This was part of the Company’s “4th Quarter Car”
promotion. The flyer read as follows: Consumer
4th Quarter Cars
1999 Chevy Blazer Car
qualifications: 125% of NSR
and 150% of WRAP ·
For every 3 net US WEST Advanced PCS receive 1 entry ·
For every 5 net Call Waiting receive 1 entry ·
For every 5 net Additional Lines receive 1 entry ·
For every 3 net US WEST.net receive 1 entry ·
For every 5 net Voice Messaging receive 1 entry NSR
and WRAP are thresholds that must be obtained prior to receiving entries. Both
thresholds must be met each of the months, then you will receive the above
products only. There are no entries given for NSR or WRAP. If you make NSR and
don’t make WRAP, you do not qualify for entries that month. Ms.

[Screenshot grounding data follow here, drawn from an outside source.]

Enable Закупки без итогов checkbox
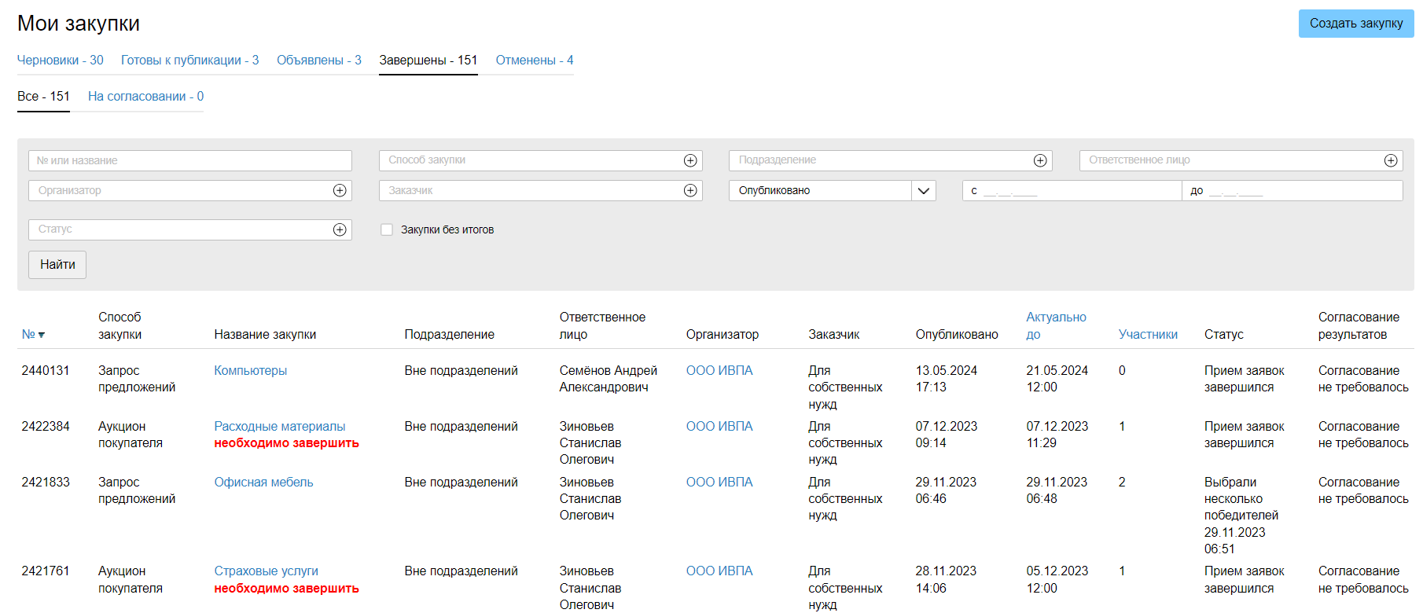The image size is (1423, 613). [387, 229]
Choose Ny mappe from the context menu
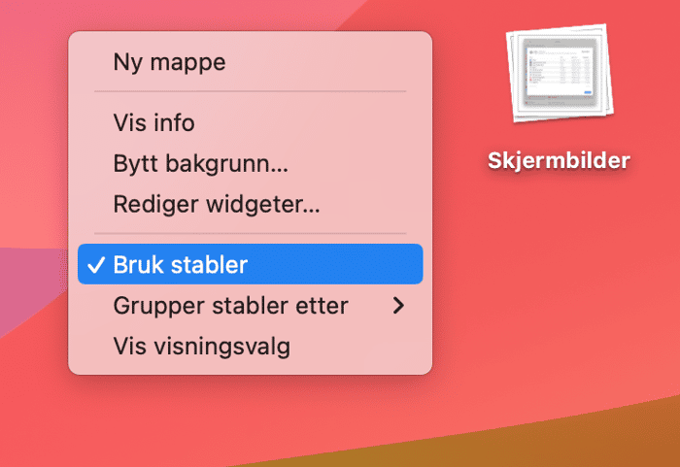Image resolution: width=680 pixels, height=467 pixels. point(251,61)
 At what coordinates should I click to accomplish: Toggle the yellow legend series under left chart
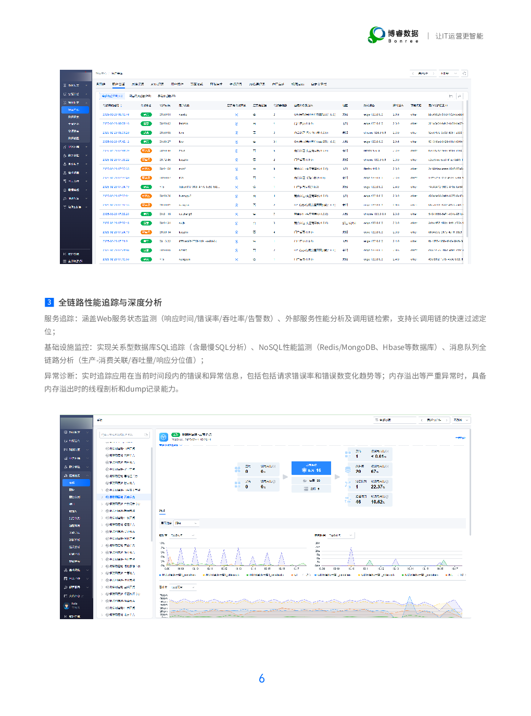click(204, 575)
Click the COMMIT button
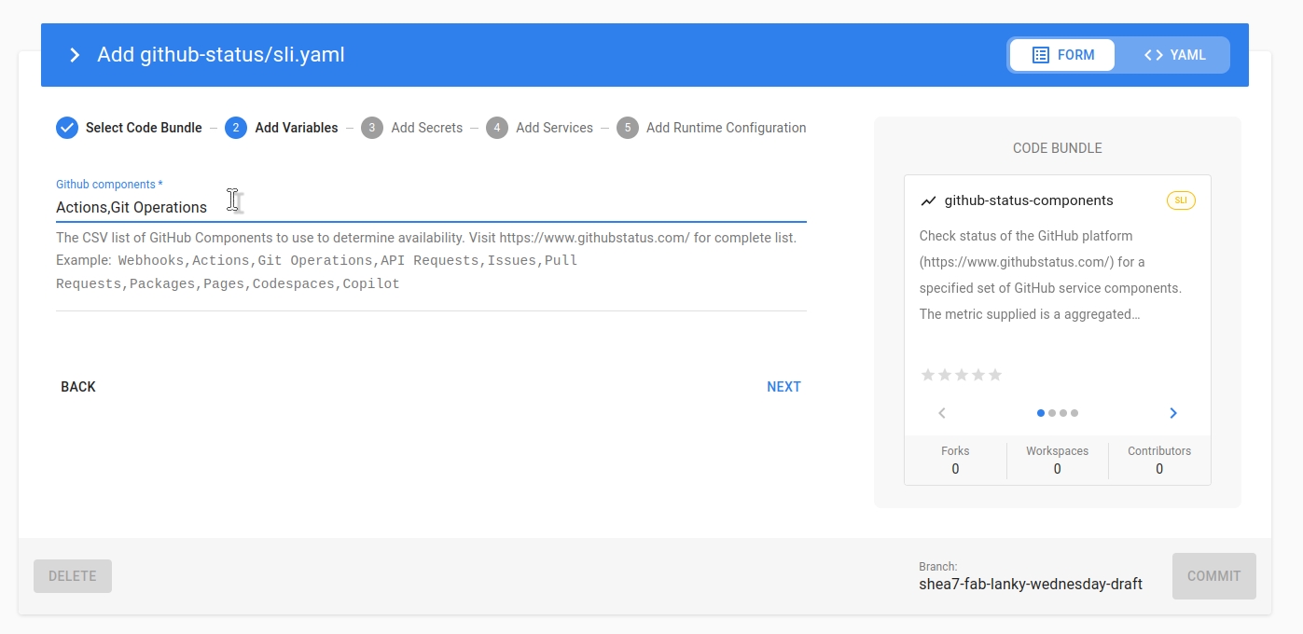The width and height of the screenshot is (1303, 634). pyautogui.click(x=1213, y=575)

Noctor testified that NSR denotes the monthly revenue quota and WRAP denotes
monthly product quota, for Sales Consultants. Therefore, in order to receive
contest entries, the Sales Consultants were required to generate 125% of their
NSR and 150% of their WRAP. Each time these sales thresholds were met, the
Company automatically entered the Sales Consultant in the contest for each
additional sale as specified in the contest flyer.
On
January 15, 1999, the Company’s Phoenix office, which administers the Awards
Program, informed Petra McKnight, the Company’s Revenue Supply Specialist
for the Consumer Markets Division in Denver, that Ms. Noctor’s name had been
chosen as the 4th Quarter Car contest winner. On January 18, 1999,
McKnight informed Cesear DeLeon, Ms. Noctor’s immediate supervisor, that Ms.

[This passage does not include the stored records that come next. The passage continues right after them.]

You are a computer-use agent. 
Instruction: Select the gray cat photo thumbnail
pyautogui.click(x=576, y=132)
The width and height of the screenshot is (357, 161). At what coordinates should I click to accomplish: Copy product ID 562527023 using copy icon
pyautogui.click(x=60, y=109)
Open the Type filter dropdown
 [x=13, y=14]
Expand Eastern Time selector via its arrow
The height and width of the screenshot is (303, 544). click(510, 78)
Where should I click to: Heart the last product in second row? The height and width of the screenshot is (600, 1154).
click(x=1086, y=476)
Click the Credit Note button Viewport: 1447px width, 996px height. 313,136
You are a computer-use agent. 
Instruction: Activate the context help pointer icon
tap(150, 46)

Noctor had been chosen as the contest winner. DeLeon confirmed that Ms. Noctor
had a satisfactory performance record and was in compliance with attendance
and Code of Conduct requirements. On February 10, McKnight advised Pam Landry,
Director of the Consumer Markets division, that Ms. Noctor had won the Blazer
and that the Company would give her the car on February 17, 1999. Michelle,
as a result of your efforts, congratulations on winning a brand new Chevy
Blazer! This is our way of saying
thank you for a job well done. (Un. Exh. 3) The
Company then purchased the Chevy Blazer from a local dealer and began planning
the ceremony for awarding the car to Ms. Noctor. On
February 12, 1999, the Security department notified Jim Croft, the Regional
Sales Manager over the Denver Sales Consultants, that Ms. Noctor was under
investigation for forwarding an email, containing inappropriate language, to a
Company manager. Apparently Ms. Noctor had forwarded the email to the manager
accidentally; she intended to send it to another employee. Nevertheless, the
language in the email offended the manager and he complained to the
Company’s internal Equal Employment Opportunity (EEO) group. Upon receiving
notice of the EEO investigation, Jim Croft immediately notified Pam Landry. 4.
EEO Investigation On
February 17, 1999, Ms. Noctor’s supervisor, Cesear DeLeon, asked her to
accompany him to another building where the Security Department questioned Ms.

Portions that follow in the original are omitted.